Название: Continual and Reinforcement Learning for Edge AI: Framework, Foundation, and Algorithm Design
Автор: Hang Wang, Sen Lin, Junshan Zhang
Издательство: Springer
Серия: Synthesis Lectures on Learning, Networks, and Algorithms
Год: 2025
Страниц: 269
Язык: английский
Формат: pdf
Размер: 10.5 MB
This book provides a comprehensive introduction to continual and reinforcement learning for Edge AI, which investigates how to build an AI agent that can continuously solve new learning tasks and enhance the AI at resource-limited edge devices. The authors introduce readers to practical frameworks and in-depth algorithmic foundations.
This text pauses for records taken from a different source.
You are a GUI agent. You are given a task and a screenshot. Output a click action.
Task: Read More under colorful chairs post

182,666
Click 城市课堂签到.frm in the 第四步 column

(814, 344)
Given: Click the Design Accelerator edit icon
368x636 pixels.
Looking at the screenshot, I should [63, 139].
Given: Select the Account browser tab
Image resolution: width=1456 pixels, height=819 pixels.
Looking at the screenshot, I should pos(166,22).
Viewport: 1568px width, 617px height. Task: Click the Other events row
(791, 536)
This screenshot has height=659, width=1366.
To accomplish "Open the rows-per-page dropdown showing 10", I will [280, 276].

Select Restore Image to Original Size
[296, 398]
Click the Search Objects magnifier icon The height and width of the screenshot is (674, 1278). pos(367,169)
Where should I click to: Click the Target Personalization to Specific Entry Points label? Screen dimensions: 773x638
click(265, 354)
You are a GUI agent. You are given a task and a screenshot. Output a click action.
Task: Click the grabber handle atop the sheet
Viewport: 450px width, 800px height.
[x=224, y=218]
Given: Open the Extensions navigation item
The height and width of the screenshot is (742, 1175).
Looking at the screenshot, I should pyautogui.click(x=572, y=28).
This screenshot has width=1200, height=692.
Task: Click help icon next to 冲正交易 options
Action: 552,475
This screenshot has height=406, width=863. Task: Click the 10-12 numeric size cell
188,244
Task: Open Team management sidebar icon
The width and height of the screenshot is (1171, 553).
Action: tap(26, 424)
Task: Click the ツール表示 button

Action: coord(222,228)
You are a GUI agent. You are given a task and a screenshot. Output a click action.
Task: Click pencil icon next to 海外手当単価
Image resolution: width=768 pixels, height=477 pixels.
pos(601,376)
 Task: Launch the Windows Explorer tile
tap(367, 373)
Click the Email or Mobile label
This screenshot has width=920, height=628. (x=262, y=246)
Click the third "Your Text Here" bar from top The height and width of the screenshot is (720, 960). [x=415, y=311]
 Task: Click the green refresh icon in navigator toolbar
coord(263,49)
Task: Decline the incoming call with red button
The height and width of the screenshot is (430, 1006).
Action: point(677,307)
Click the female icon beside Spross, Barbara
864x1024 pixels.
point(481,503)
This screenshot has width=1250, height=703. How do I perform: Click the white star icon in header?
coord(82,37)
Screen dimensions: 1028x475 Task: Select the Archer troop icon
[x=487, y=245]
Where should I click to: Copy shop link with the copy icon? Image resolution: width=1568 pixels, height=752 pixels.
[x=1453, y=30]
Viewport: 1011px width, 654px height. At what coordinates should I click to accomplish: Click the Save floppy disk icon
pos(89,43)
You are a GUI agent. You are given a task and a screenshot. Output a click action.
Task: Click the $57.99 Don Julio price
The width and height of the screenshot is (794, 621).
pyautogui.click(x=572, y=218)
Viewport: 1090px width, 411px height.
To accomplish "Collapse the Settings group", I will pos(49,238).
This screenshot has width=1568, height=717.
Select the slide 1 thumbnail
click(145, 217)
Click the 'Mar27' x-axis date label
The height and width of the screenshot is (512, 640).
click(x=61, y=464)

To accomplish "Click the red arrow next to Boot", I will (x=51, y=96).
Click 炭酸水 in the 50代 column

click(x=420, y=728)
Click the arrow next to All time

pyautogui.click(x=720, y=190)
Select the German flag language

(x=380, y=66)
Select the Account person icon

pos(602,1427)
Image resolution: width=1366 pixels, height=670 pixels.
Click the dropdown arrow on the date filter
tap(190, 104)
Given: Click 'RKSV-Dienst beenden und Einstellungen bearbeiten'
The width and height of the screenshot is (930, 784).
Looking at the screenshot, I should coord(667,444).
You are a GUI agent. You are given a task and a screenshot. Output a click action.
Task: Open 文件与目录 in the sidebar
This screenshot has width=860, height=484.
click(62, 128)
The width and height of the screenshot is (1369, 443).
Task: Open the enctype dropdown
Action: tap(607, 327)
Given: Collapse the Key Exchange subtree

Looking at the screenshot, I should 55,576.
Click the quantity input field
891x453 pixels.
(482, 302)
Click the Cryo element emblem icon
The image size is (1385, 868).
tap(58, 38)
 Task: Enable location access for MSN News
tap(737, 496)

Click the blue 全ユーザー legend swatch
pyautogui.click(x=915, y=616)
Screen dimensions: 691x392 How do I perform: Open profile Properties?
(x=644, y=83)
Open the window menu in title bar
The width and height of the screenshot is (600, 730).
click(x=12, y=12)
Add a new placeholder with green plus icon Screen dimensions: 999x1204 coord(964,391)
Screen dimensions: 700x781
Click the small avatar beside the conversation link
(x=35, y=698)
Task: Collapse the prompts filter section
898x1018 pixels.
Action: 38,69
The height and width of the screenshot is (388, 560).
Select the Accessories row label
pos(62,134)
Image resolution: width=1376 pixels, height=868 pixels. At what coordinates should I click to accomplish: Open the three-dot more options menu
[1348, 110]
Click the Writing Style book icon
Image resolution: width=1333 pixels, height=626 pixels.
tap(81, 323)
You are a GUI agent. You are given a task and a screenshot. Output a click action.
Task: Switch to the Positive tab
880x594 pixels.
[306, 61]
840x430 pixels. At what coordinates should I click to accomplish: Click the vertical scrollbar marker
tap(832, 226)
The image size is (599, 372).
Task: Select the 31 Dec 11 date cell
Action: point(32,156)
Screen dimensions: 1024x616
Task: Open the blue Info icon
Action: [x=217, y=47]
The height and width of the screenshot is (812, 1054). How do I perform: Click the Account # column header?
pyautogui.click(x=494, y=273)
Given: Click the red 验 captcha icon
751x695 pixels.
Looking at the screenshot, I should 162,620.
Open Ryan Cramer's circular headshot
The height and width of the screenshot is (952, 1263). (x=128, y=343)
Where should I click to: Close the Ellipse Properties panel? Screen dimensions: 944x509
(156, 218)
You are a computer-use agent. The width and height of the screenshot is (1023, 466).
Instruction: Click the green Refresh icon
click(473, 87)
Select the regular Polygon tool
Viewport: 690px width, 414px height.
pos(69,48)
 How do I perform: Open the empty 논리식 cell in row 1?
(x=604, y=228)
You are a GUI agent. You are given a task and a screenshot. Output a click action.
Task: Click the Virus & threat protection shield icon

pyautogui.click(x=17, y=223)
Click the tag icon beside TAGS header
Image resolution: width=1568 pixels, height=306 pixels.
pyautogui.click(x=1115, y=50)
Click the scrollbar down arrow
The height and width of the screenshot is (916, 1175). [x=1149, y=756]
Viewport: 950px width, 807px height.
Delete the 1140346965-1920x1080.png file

The book surveys the recent advances in the area, coming from both academic researchers and industry professionals. The authors also present their own research findings on continual and Reinforcement Learning for Edge AI. The book also covers the practical applications of the topic and identifies exciting future research opportunities. One of the key driving forces behind AI is the development of Deep Learning and deep neural networks (DNNs) since 2010s, which have achieved astonishing successes in solving ML problems and demonstrated great superiority over classical ML approaches, e.g., decision tree and Baysian networks. Notably, consisting of a series of layers, artificial neural networks (ANNs) can extract the underlying features from data in a hierarchical manner and provide a universal function approximator for ML problems.